Task A
Copy the rows below verbatim, beginning with the first row and continuing through the line that contains "value is located at coordinates (1284, 335).", with both ends included.

Passage
The
Berlin Specimen (MB.Av.101) was discovered in 1874 or 1875 at the Blumenberg quarry near
Eichstätt, Germany, by farmer Jakob Niemeyer, who reportedly sold the fossil for the money to buy a cow around a year later, to inn-keeper Johann Dörr, who again sold it to Ernst Otto Häberlein, the son of K. Häberlein. Placed on sale between 1877 and 1881, with potential buyers including
O.C. Marsh of Yale University's Peabody Museum, it was eventually bought by the
Natural History Museum of Berlin, where it is now displayed, for 20,000
Goldmark. The transaction was financed by
Ernst Werner von Siemens, founder of the
famous company that bears his name.

Task B
In the passage about the Berlin Specimen, who financed its purchase by the Natural History Museum of Berlin?

Source data
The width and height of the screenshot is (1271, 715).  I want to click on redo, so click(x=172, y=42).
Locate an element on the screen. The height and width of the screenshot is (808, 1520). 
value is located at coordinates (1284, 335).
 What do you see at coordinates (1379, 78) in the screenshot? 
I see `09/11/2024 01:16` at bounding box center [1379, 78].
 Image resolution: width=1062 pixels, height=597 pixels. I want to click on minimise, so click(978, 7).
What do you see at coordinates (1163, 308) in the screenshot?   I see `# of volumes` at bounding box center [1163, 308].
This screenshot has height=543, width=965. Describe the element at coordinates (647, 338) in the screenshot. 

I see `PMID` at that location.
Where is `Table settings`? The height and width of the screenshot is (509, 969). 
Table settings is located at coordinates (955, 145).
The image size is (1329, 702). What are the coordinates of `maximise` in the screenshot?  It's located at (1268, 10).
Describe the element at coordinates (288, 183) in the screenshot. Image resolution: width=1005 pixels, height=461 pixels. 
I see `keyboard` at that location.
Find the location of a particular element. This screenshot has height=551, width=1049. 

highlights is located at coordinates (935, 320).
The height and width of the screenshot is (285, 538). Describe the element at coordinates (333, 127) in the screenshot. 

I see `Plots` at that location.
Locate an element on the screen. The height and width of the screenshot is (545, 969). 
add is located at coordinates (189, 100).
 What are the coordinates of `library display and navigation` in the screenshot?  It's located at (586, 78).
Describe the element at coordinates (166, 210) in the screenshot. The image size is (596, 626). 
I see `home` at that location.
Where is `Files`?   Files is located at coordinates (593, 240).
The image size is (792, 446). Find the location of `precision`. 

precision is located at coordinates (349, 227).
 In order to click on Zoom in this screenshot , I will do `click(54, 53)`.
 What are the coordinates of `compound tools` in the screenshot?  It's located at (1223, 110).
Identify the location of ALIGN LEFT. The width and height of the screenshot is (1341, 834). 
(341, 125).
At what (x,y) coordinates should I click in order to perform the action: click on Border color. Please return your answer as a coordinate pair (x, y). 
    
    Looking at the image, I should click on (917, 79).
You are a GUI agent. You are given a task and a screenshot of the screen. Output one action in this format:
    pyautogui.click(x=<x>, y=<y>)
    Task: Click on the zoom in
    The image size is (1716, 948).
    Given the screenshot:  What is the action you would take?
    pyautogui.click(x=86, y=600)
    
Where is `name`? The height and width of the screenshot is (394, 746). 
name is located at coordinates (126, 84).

Task solution A
The width and height of the screenshot is (1271, 715).  I want to click on redo, so click(x=172, y=42).
Locate an element on the screen. The height and width of the screenshot is (808, 1520). 
value is located at coordinates (1284, 335).

Task solution B
Ernst Werner von Siemens